The idea that the proof of the pudding should be in the eating is, regrettably, not that widespread. Looking at outcomes is not that common in our country- more attention is given to getting into the system than looking at what comes out. One’s JEE rank is finally quite a bit more important the grades one might have earned at the IIT, or for that matter how good an engineer one actually is. (One has to eavesdrop on any conversation among IIT graduates to realize the truth of that…)
There are exceptions, most notable among them being ISB, the Indian School of Business. A strong desire to not be subject to such regulation, without necessarily being unaware of quality or standards has made the ISB shun a formal degree (which would have brought them under either the UGC or any one of the 16 other councils or commissions that regulate higher education in India). The value of what students are taught there, as well as the high costs involved have together made the ISB a brand (and an expanding one, at that) to reckon with, one that competes with and often surpasses the IIMs. (Caveat: The ISB example cannot apply to many areas of study and is therefore singular, and there are flaws in that model as well, being accessible to a vanishingly small fraction of the population.)

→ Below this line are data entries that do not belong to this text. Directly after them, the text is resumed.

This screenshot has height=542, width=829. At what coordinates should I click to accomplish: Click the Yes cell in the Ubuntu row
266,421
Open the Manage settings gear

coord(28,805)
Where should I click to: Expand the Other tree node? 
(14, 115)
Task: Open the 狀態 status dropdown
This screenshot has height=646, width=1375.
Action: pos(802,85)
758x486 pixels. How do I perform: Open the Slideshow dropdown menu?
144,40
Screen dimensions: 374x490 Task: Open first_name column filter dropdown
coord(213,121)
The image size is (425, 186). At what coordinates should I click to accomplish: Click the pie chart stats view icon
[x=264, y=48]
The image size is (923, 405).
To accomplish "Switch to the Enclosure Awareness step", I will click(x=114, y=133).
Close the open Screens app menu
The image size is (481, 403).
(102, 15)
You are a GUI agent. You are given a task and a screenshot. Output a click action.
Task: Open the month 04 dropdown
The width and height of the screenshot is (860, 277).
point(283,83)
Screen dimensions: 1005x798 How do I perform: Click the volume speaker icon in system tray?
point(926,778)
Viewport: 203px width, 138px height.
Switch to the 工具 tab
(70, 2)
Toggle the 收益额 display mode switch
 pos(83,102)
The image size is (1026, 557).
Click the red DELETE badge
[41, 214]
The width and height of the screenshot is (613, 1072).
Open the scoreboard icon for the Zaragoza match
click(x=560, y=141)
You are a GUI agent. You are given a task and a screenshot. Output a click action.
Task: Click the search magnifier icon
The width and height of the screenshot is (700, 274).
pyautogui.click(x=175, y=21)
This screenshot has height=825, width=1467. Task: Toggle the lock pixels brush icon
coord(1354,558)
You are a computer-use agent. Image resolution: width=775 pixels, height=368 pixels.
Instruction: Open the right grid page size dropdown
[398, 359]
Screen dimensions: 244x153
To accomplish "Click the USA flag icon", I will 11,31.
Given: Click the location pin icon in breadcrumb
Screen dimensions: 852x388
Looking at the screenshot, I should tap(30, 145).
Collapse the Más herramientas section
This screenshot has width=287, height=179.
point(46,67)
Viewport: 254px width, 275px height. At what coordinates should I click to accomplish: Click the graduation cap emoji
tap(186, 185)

To my mind there still is a lesson here. For the most part, the purpose of education at this time is employment, and degree or no degree, if that objective is served, this is a measure of the success of the system, howsoever limited that might be.
But there is a much more important part to education, the part that helps create a scholarly ethos. It is that as a society we need a place where one can discover, invent, archive, catalogue, train, explore, think- in short, a place where we can do all the things that are possible at a modern university. There are more uses of the university life, but above all, it is one place where we can invest in our futures in a somewhat abstract way and very consciously for the long run.
The question in the title invites a more extensive exploration, one that will occupy subsequent posts in this blog. The future of the Indian higher education system is something that concerns us all very deeply, and its future is inextricably linked with our future as a nation and as a people.